**Task:**
All entries need to be written out verbatim, with pictures omitted.

**Data for the task:**
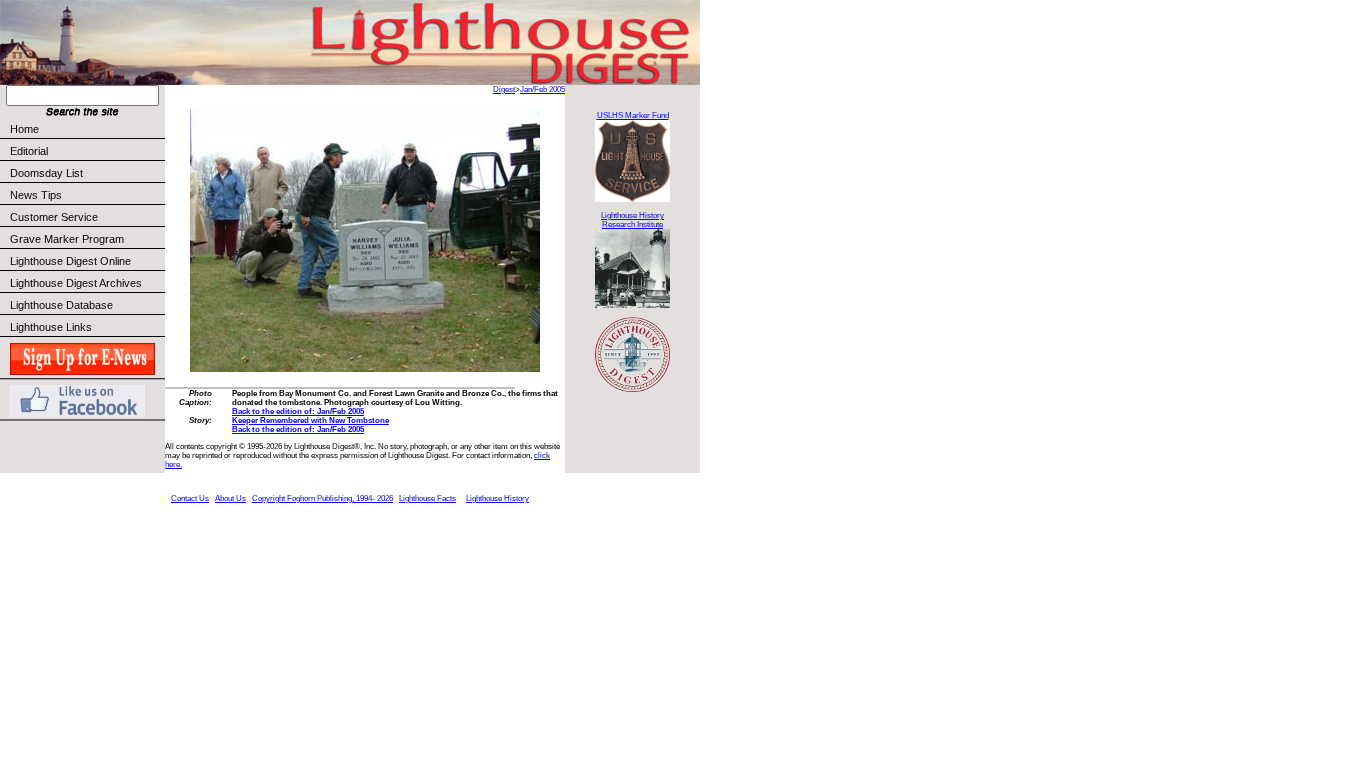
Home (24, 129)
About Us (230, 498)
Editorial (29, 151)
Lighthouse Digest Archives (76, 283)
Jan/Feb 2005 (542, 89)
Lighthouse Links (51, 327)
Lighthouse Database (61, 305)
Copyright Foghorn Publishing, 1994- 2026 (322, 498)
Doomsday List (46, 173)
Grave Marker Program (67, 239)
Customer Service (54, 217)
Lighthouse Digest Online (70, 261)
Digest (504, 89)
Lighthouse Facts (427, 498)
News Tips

**Response to the exercise:**
Home (24, 129)
About Us (230, 498)
Editorial (29, 151)
Lighthouse Digest Archives (76, 283)
Jan/Feb 2005 (542, 89)
Lighthouse Links (51, 327)
Lighthouse Database (61, 305)
Copyright Foghorn Publishing, 1994- 2026 (322, 498)
Doomsday List (46, 173)
Grave Marker Program (67, 239)
Customer Service (54, 217)
Lighthouse Digest Online (70, 261)
Digest (504, 89)
Lighthouse Facts (427, 498)
News Tips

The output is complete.